Alberto Martins Cesário, professor e escritor

Se tem uma coisa que a experiência me ensinou depois de décadas dentro da sala de aula, é que a educação não é apenas sobre ensinar conteúdo. É sobre tocar vidas, transformar realidades e, principalmente, resistir. Porque, vou te contar, colega, ser professor em um país onde a educação não é prioridade é como remar contra a maré com um barco furado. Mas a gente rema. Ah, se rema!

Eu já vi tudo nesse chão de escola. Aluno que chegou sem saber segurar um lápis e saiu escrevendo poesia. Mãe chorando de emoção porque o filho foi o primeiro da família a terminar os estudos. Mas também vi sala de aula sem janela, giz que acabava no meio da explicação, salário atrasado, e gente dizendo que professor “só trabalha meio período”. Vi um colega desistindo porque não aguentava mais, e vi outros resistindo com um brilho no olhar que nem mesmo a maior das dificuldades conseguiu apagar.

E é sobre isso que quero falar hoje. Sobre essa alma do professor que, mesmo diante do caos, não desiste. Sobre essa força invisível que nos faz levantar todos os dias, entrar naquela sala e continuar ensinando.

Dizem que a guerra do futuro será por conhecimento, mas a verdade é que essa batalha já começou faz tempo. E nós, professores, somos os soldados da linha de frente. Só que, em vez de armas, carregamos livros. Em vez de munição, temos palavras. E, no lugar de trincheiras, enfrentamos salas lotadas, estruturas precárias e uma sociedade que nem sempre nos valoriza como deveria.

Mas quer saber? A nossa luta é a mais nobre de todas. Porque, enquanto muitos só reclamam, nós fazemos a diferença na prática. Já vi alunos chegarem sem esperança, desacreditados, e saírem com sonhos que ninguém poderia imaginar. O professor não dá só matéria, dá oportunidades. Dá ferramentas para que aquela criança ou jovem construa seu próprio futuro.

São tantos os desafios, mas acredito que o maior de todos é de ensinar em um país sem educação, não é segredo pra ninguém que a educação no Brasil passa por dificuldades. Escolas públicas abandonadas, falta de recursos, desvalorização da profissão… a lista é longa. Mas vou contar uma história que me marcou e que ilustra bem essa realidade.

Tive um aluno que morava longe, pegava ônibus para chegar à escola e, muitas vezes, vinha sem comer. Ele dormia na aula. No começo, achei que era desinteresse, preguiça. Mas depois entendi: era fome, era cansaço de um menino de 9 anos que, além de estudar, ajudava a mãe catando latinhas.

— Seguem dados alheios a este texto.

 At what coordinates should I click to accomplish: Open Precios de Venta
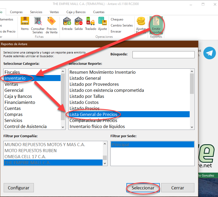point(52,24)
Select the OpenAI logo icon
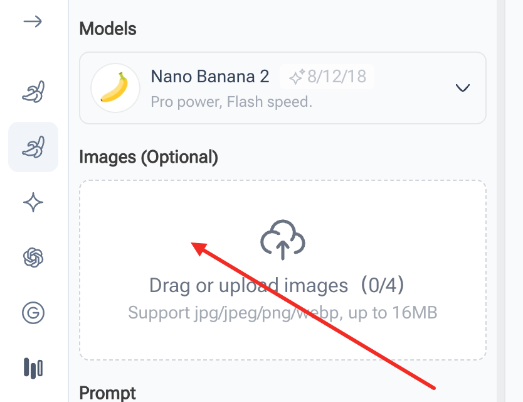The width and height of the screenshot is (523, 402). point(33,258)
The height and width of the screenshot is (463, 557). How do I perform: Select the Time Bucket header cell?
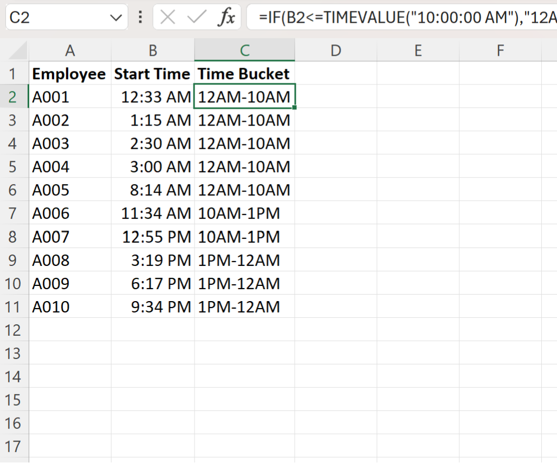point(244,73)
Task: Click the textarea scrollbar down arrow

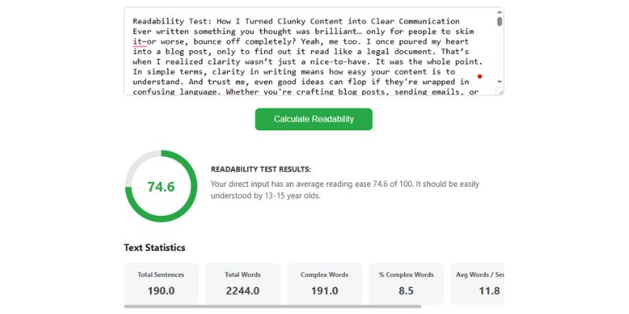Action: [499, 82]
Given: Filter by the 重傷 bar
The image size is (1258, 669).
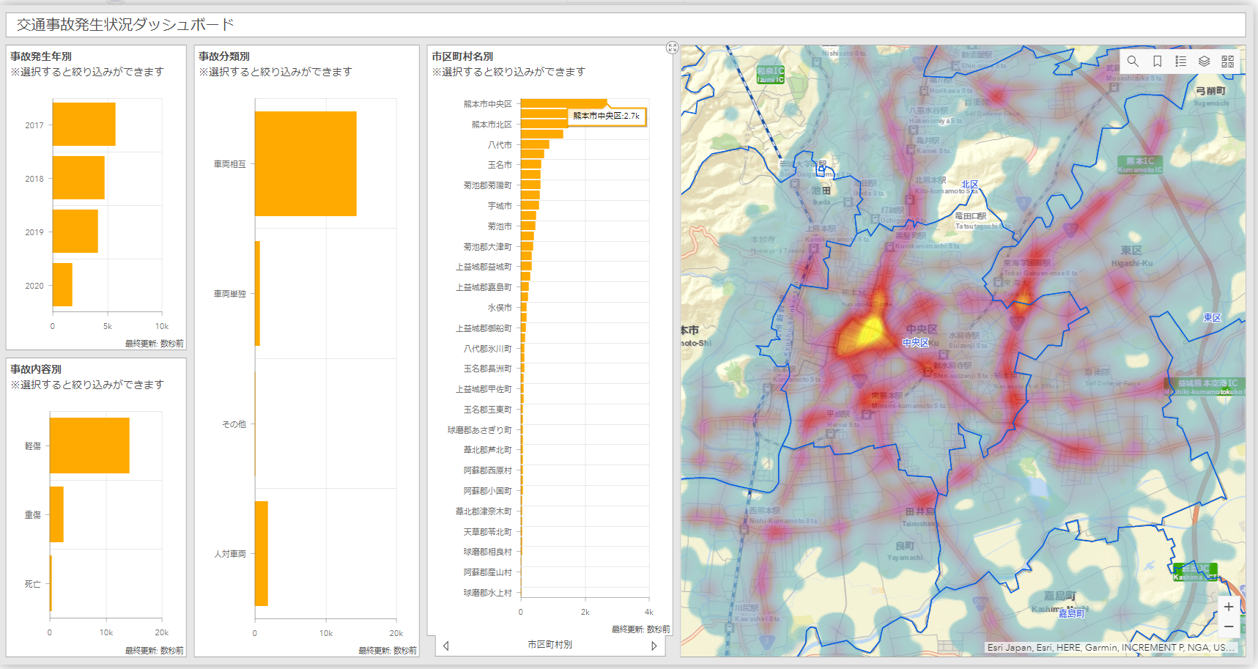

Poderia ter desistido dele, como o sistema já tinha feito. Mas não desisti. A gente conversou, fui entendendo sua história, e comecei a levar um lanche extra. Nos dias de prova, ele comia antes de responder as questões, e o desempenho dele melhorou. Ele percebeu que importava para alguém. E, no fim do ano, veio correndo me contar que tinha passado de ano sem recuperação pela primeira vez.

Isso, colega, é o que nos mantém de pé. Não são os salários defasados, as greves ou as dificuldades que definem nossa profissão. São os alunos que passam por nós durante toda vida.

Seja em uma escola de estrutura precária ou em uma instituição modelo, a sala de aula continua sendo um dos poucos espaços onde a transformação real acontece. Mas também é um território de desafios constantes.

A tecnologia chegou para ficar, e muitos professores tiveram que se adaptar. Primeiro veio o projetor, depois os tablets, as lousas digitais e, de repente, a gente tinha que dar aula para alunos que preferiam aprender pelo TikTok do que pelo livro didático. Mas sabe o que percebi? O problema não é a tecnologia, mas a forma como a usamos.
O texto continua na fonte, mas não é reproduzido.